People say of a good book "Ooh I just can't put it down". Well you will this one: a) to laugh out loud, b) to cry (possibly) or c) to look up words in the dictionary. This is one of those books I know I will go back to every two or three years or so, like, in my case, Three Men in a Boat and Rogue Male. Unlike these two stalwarts this is an account of a 1950s childhood spent amongst the bonkers demobbed majors and pike haunted chalk steams in and around post war Salisbury. But don't be fooled into thinking that this is just another nostalgic autobiography staring misty eyed at Golden Syrup tins and Hornby signal boxes. This is Meades Country, and I'm saying no more except it's essential reading. And I'm only half way through it. Delayed gratification you see, don't want it to end.
In my last post you will have seen the front cover for the new Shires Library book 'British Family Cars of the 1950s & 60s'. The photograph was a last minute choice after I'd seen an immaculate 1959 Morris Oxford Traveller at the 38th Nottinghamshire Classic Car, Motorcycle & MiniShow at Thoresby Hall. I fell in love with it, and on returning home quickly found myself looking for the original brochure. On receipt I was very pleased to see on the inside two gentleman loading cut flowers into the back of a model in the same colours, which I now know to be Dark Green and Island Green. What was it that appealed so much? Partly I think it was because this was the All Steel Traveller, rare I would imagine against the once numerous ash framed version that looked like an enlarged elder sister of the ubiquitous Morris Minor Traveller. But mainly I think it stirred my imagination into picturing it drawn up outside a Southern Region railway station on the Sussex / Kent borders. Early evening light reflecting off the chrome as the signal arm elevates to welcome the 5.15 from Victoria, a red setter getting excited in the back as a lady in a pink gingham blouse drums red painted nails against the steering wheel... [alright, enough of that. Ed.]

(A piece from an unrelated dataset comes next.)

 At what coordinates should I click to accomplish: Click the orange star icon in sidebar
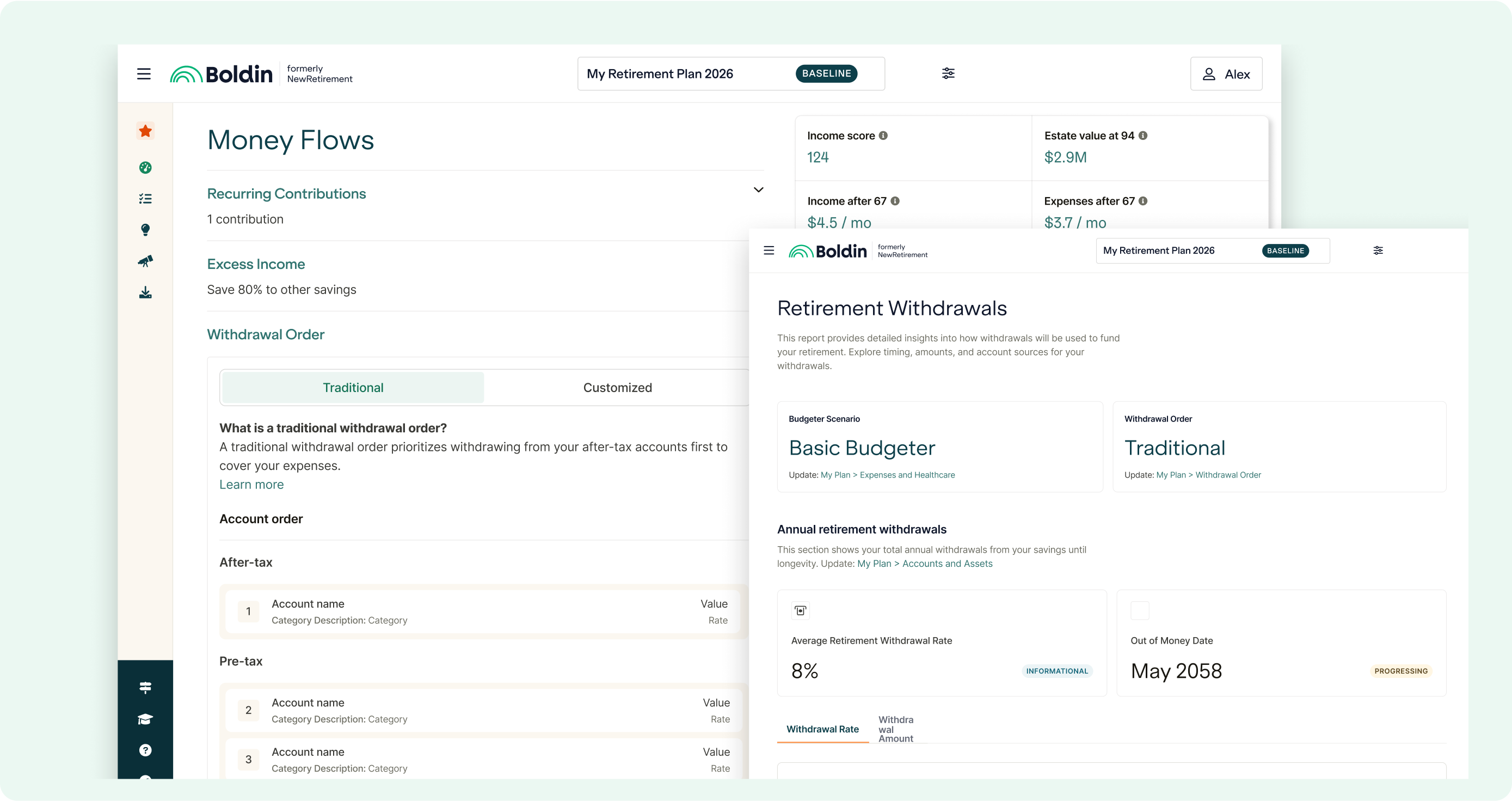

Back in the real world at Thoresby Hall my pleasure was further enhanced by my seeing a perfect contemporary picnic basket open on the back seat, cream crockery neatly strapped in against the wicker lid. As the brochure says: This new Oxford All-Steel Traveller is not only robust, colourful, and handsome, but also has line and design to make it the most accommodating and versatile multi-purpose car ever. I love that blatant and confident 'ever'.
In Unmitigated England, there are certain essential books that must appear on bookshelves, both in the home and at the local library. An assortment of Everyman Classics, a row of dog-eared Penguins, everything by Jonathan Meades and a set of Shell Guides. And quite recently a byelaw was introduced that states that everyone coming of age will receive a representative set of twenty one Shire Books. What an institution they have become. "...such gems" as Joanna Lumley has it; "...in every way delightful", Lucinda Lambton. And that's just the girls. "You won't be disappointed" joins in Jonathan Dimbleby.And they're right.Perhaps, to begin with,we remember them as quirkily typographic booklets with monotone text and illustrations, telling us about things like Whitby Jet and Roman Coins. And then, seven years or so ago they came under the direction of Nick Wright at Osprey Publishing and the Shire brand was extended, pummelled into shape and made to stand upright in a smart new livery on the Shire Spinners in countrywide bookshops. And now in glorious colour too!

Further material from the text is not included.